• **AIM OF THE TASK**: Please carry on the text below about Julian Meagher's painting, starting after its final sentence. The listing that comes after that text is not part of it.

Julian Meagher uses art to make sense of the world, charging his romantic compositions with difficult questions about masculinity, mortality and our nation’s self-image. His works speak to physical and social landscapes of Australia, the histories we inherit and how we reconcile our own place in those legacies as we move forward. Recently he became a parent, a development that has shifted his contemplations on legacy to more immediate matters. Experiencing life through the wonderous eyes of his children has given him pause – and a pensive new outlook that has also altered his relationship to painting.
His already sparse landscapes are now pared even further back, fading out to ambiguous colour fields. Less didactic and more lyrical than earlier works, they eschew representation in favour of evocations of moments – light dwindling through a window, a child’s laugh, storms out to sea. Viewed alongside his intimately-scaled portraits, they hint at the tension this new father feels – delighting in his children’s innocence, while knowing they’ve arrived into a world that’s never felt so uncertain. They suggest that while Meagher’s concern for the future remains, he has a renewed appreciation of what it’s all for.

• **DATA SHOWN**:
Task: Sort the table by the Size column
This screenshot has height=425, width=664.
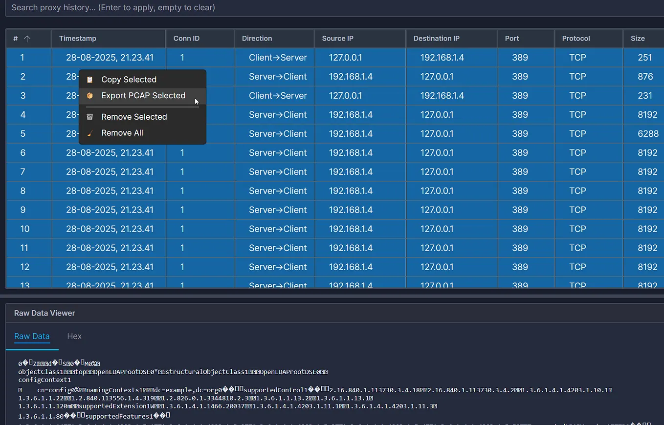Action: (x=638, y=38)
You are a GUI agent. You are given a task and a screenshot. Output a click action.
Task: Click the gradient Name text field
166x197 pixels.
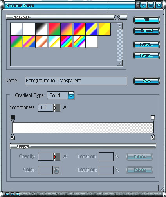pyautogui.click(x=76, y=81)
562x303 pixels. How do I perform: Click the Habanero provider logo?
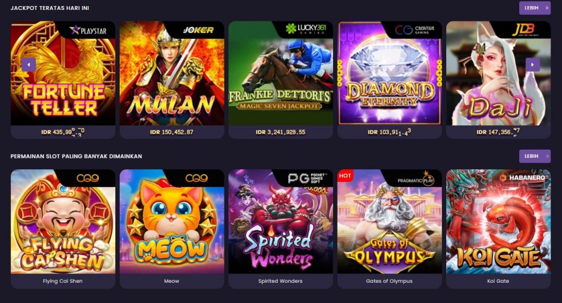[522, 178]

• **SOLVED PROBLEM**:
For Marisa Purcell, paint acts as a medium between the empirical world of knowing and a release into the unknown. As she works, her method stretches paint’s physical qualities by combining thinly veiled layers of colour, allowing paint to pool and dry slowly. Through this she builds strange relationships of shape and scale while marking graphic rhythms at varying speeds and densities, risking awkward crises that stand as metaphors for everyday life.
Purcell employs her depth of experience with oil, acrylic, watercolour, and drawing media to conjure an internal landscape at symbiotic play with notions of micro and macro cosmologies. She says, “the most beautiful thing occurs when discord is integral to the resolution of a painting: there must be something at stake, or you haven’t pushed your own sense of what you’re capable of doing”.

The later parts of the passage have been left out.